§ The task
Please return every line below that contains the string "output".

[Task input — start]

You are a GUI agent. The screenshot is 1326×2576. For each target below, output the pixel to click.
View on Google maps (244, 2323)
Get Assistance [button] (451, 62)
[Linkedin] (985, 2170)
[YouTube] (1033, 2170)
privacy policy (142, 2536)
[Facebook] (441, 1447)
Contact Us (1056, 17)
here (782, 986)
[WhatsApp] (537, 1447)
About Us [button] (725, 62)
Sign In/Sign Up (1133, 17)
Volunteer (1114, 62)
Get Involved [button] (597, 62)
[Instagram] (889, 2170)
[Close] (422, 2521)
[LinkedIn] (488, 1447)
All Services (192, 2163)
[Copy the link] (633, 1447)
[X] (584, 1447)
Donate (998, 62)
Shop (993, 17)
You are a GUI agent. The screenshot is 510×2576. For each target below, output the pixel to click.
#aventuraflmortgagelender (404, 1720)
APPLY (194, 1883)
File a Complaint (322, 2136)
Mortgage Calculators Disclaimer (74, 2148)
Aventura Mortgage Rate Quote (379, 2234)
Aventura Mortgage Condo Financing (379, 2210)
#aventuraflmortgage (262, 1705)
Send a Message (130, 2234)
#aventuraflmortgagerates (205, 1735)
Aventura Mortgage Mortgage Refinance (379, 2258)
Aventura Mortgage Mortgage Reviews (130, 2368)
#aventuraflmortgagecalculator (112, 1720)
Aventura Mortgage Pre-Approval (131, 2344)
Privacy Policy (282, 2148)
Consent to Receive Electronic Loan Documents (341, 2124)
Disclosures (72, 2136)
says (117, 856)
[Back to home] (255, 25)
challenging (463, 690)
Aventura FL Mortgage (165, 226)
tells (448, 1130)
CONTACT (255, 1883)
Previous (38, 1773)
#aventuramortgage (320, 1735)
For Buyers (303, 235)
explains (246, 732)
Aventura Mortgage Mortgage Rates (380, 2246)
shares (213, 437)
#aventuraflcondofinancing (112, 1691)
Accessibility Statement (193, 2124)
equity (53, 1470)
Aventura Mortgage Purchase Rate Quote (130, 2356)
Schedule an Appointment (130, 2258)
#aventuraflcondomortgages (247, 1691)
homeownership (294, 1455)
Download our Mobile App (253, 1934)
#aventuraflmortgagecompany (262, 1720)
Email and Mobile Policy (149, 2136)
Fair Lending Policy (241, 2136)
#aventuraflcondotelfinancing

[Task input — finish]

§ Written response
You are a GUI agent. The screenshot is 1326×2576. For each target below, output the pixel to click.
You are a GUI agent. The screenshot is 510×2576. For each target below, output the pixel to click.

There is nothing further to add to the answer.